Brad Goff, principal with Apartment Realty Advisors' Phoenix office, confirms in the past two weeks that there's been a large increase in closings for complexes trading for less than $10 million. The flurry included two complexes in Mesa and two in Phoenix.
The Mesa sales were the 98-unit Albany Apartments at 5801 E. Albany St., trading for $5.51 million, and the 48-unit Dynamic Apartments at 43 N. Harris Dr., also in Mesa, bringing $1.85 million.
In Phoenix, the 26-unit Pecan Tree Apartments at 3325 E. Pinchot Ave. drew $1.3 million and the 120-unit Las Ventanas Apartments at 6801 N. 25th Dr. brought $5.7 million.
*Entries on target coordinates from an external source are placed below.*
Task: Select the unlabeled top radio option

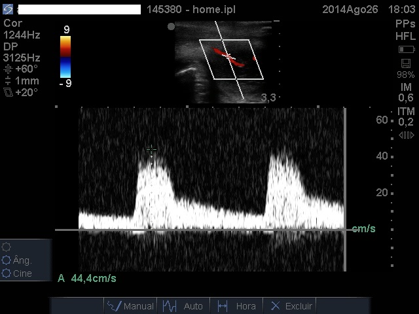Action: [7, 247]
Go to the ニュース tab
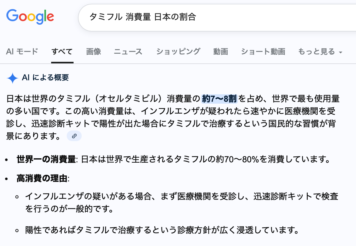 (x=128, y=52)
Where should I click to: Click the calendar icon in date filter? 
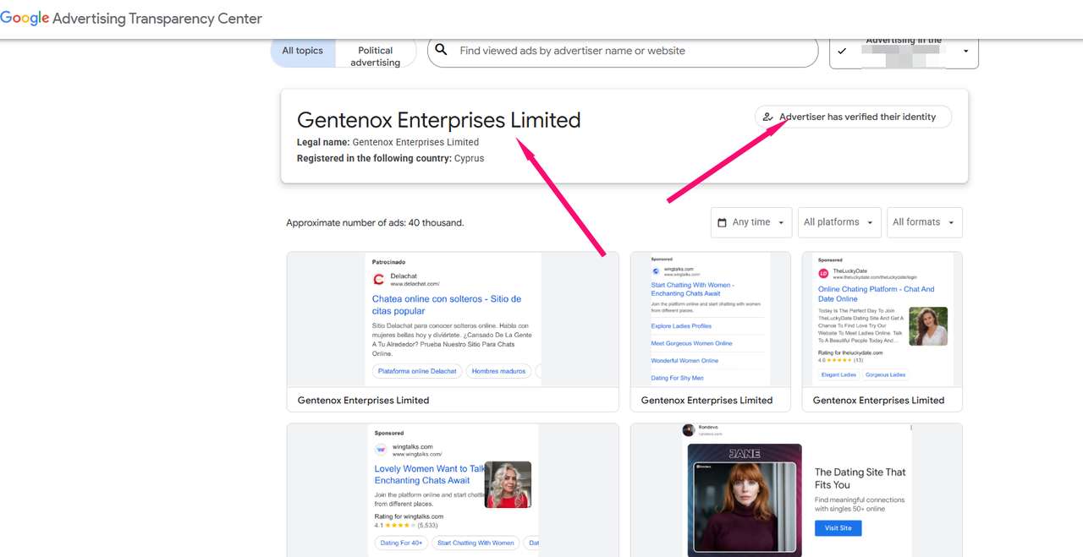pos(722,222)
Bax points out that the only major multifamily sale to close since the first of the year was the 412-unit Pillar at Desert View in Phoenix for $58.5 million. And that, he adds was well below its $69-million ask.
RealFacts' latest overview for the Phoenix-Mesa-Scottsdale market bears out some of what the experts say. Total transactions of class A assets was pegged at 111 in 2007 versus 138 sales in 2006. Nonetheless, the dollar volume was higher: $3.1 billion in '07 and $3 billion the year before.
Bax speculates larger deals aren't as frequent as before because funds and pension advisers are sitting on the sidelines and taking a wait-and-see attitude. "A lot of the institutional players need the credit markets to open their coffers, so to speak," he says. "The banks just aren't doing deals right now, but that could be resolved during the next quarter."
It isn't just credit markets that are hurting multifamily asset sales, though. Goff says Phoenix rent growth is likely to slow up during the next year and investors are a little nervous about that. "We saw 8% to 10% rent growth in 2006, 4% in 2007 and people think it'll be 3% in 2008," he says.
While smaller seems to be better for this crop of investors, value-add seems to be better still. "Folks these days are looking for a property with a story," Bax points out. "Something that might be mismanaged or needs improvement, something they can put money into and improve the rental rate. They're buying with the idea that they'll be holding anywhere from three to five years."
Although the market seems to have stalled from its hot pace of just 18 months ago, neither broker is in panic mode. Bax says that, with underwriting tightening up, the clock has been turned back to 2003 or 2004, a time when buyers were driven more by cap rates and how to improve asset value and cash flow rather than seeing how high an asset on the market could be priced.
Goff agrees cap rates are more important than they were a year ago, with the current trend a correction of the overheated market. "We're back to fundamentals in Phoenix," he adds. "It's likely to be a slow first six months in Phoenix until we can see the direction of rental and investments."